I expected this Fellowship to be challenging, and have discovered that teaching third grade is much more challenging than I imagined, South Bronx or otherwise. Life is messy, and people are broken; children are born into a world already full of sin. In El Camino, Brilla’s afterschool program, I’ve stood helpless at how to handle fights between rowdy 3rd grade boys. I’ve stood furious with eight-year-old girls insulting each other’s’ school pictures and calling each other the nastiest names they can think of. I’ve walked home many days dejected from the effects of sin already so glaring in young lives, struggling to muster up seeds of hope from somewhere in my heart. The thing is, I felt so inadequate that most days I didn’t truly have hope for my students or myself. I wasn’t present with my students. “They deserve better than me,” I would think, creating a self-fulfilling prophecy. Lacking joy and peace, I could not give my students what they are starving for.
Thank God that HE has changed my mind and heart so much in the past four months. It’s not what I can do, but what Our Lord can do by the power of His mighty love:
“He gives power to the faint, abundant strength to the weary…They that hope in the Lord will renew their strength, they will soar on eagles’ wings; They will run and not grow weary, walk and not grow faint.” (Isaiah 40:30-31)

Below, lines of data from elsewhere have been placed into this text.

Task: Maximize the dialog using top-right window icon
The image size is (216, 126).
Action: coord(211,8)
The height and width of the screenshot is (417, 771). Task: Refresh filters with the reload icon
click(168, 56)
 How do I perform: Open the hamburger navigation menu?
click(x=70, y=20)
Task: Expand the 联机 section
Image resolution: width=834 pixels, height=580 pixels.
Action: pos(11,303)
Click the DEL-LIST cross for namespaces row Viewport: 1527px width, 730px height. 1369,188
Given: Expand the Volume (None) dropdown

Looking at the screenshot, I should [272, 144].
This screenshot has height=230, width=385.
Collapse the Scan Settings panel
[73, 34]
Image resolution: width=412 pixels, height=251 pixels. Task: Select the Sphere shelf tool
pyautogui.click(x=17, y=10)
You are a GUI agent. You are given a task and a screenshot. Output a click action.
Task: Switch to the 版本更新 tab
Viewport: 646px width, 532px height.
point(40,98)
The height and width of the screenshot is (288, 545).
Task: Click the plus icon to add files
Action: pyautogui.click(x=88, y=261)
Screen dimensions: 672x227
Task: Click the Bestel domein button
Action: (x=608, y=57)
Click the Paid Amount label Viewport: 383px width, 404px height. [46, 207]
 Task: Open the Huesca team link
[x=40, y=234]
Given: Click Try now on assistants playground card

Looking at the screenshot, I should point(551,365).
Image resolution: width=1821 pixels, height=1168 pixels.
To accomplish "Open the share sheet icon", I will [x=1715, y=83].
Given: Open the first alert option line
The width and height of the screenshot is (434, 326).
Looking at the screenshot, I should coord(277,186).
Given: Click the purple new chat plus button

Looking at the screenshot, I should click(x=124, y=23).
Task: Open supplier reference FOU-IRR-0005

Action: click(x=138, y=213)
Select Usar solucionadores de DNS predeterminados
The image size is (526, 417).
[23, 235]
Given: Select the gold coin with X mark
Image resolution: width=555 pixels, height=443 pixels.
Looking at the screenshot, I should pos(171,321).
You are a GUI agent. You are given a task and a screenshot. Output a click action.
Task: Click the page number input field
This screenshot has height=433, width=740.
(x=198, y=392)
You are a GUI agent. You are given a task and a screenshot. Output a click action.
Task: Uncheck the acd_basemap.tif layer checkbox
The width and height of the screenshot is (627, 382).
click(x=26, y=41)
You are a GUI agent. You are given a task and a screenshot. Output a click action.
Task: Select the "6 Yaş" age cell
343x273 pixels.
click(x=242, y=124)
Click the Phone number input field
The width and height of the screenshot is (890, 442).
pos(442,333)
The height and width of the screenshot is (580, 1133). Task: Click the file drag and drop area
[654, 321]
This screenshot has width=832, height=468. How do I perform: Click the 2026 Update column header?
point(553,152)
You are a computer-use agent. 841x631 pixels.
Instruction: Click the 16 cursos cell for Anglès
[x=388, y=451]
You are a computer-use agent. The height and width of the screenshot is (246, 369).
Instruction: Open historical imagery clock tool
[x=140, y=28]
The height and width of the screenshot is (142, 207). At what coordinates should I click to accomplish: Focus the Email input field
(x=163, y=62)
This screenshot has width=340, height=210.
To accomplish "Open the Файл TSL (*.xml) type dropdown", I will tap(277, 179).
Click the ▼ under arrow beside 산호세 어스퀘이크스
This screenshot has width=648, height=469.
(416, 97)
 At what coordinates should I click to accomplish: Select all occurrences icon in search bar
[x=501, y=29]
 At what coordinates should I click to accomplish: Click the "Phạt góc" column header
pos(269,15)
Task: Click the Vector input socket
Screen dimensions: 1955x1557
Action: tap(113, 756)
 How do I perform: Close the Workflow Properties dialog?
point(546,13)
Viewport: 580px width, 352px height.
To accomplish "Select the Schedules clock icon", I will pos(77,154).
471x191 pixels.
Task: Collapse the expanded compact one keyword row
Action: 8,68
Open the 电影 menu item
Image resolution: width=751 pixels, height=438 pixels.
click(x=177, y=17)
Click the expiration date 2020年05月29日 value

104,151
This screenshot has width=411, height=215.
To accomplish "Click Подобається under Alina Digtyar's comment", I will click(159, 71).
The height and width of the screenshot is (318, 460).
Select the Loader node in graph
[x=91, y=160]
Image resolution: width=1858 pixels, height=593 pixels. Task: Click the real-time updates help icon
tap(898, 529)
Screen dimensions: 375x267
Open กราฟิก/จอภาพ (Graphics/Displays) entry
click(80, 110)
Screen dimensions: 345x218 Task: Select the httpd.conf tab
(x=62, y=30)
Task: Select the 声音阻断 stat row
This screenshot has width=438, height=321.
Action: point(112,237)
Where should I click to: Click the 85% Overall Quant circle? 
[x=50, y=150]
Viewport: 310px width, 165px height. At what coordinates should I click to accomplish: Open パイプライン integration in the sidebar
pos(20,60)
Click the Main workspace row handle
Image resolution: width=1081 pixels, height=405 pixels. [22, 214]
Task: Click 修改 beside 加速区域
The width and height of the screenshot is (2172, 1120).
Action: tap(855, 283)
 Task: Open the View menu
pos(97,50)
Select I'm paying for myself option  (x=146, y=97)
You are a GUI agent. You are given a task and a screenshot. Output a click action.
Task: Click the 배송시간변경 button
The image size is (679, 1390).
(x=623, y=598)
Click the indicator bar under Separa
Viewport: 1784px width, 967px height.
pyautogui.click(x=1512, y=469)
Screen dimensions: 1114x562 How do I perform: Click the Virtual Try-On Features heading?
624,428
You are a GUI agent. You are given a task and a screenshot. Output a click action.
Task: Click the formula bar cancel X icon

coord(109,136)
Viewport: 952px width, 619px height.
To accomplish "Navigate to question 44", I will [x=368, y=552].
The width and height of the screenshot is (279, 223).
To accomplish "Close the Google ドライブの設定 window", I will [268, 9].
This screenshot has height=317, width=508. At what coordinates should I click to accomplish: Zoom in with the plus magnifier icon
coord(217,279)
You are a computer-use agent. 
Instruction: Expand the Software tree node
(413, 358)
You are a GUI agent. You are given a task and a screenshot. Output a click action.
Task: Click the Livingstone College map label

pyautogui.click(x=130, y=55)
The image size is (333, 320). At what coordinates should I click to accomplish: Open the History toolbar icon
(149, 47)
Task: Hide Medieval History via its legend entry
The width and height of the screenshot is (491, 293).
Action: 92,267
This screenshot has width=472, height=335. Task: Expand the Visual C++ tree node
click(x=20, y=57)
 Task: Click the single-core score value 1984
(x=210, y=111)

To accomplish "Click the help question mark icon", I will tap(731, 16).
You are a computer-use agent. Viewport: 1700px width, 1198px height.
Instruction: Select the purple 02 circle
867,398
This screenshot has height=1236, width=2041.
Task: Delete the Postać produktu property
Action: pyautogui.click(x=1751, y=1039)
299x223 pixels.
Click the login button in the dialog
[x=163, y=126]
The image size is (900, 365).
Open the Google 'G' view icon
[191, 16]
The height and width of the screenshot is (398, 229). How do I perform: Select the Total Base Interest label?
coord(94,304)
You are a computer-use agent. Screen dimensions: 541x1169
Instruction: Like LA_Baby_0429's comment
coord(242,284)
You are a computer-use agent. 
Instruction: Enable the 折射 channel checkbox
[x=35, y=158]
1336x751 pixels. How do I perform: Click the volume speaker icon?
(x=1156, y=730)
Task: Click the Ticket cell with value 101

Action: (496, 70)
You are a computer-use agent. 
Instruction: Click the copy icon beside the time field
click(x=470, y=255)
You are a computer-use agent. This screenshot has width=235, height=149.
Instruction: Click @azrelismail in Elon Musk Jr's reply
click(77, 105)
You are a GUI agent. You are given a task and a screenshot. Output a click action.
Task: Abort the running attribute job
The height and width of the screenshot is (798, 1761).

I admit, a little sheepishly, that I wish I had a “and one day it all changed” story. But I don’t. Over time, relationships with my students have grown. This is everything; relationships are the way Jesus Christ loves, too. Confidence in myself and in God’s purpose for me blossomed. I have found hope from knowing my students, being honest with them, letting them be children, and building trust between us. As the days become weeks, my disciples and I share daily life together, and vulnerability bears trust. I began to smile big at my eager little disciples running up to me (“walk, please!”) to tell me,
“I helped Bethany with her homework and she finished a whole page!”
“I drew this for you, Ms. Gapp!” (A picture of me and a dinosaur saving that student from a pit of doom).
“Open the eyes of my heart, Lord,” I prayed. And He did. Relationships are not built in a day, and they are also not torn down from a tough day, on my end or theirs.
I remember one moment vividly. One of my disciples, a third grader already carrying himself beneath an “I’m so tough and can’t be tamed” façade, broke down. Because of an allergy, he couldn’t have snack, and because he was misbehaving, he wasn’t allowed to eat his own special snack. Suddenly he just started crying, hard, and I let him. I leant down and spoke words in his ear, gentle but unwavering. Three months earlier, full of pity and unsure of myself, I would have either caved to his wishes or given him a consequence for not meeting my expectations. But now I just gave him space to feel frustrated and let him know it was ok.
Christ is the exact same way with us. He lets promiscuous woman weep on his feet. He invites sinners to dine with him. He teaches and feeds the masses. I am no Christ, I’m just a teacher. For the little time they are under my care, I will shepherd my little flock to Him. And they will know that I need Him just as much as they do.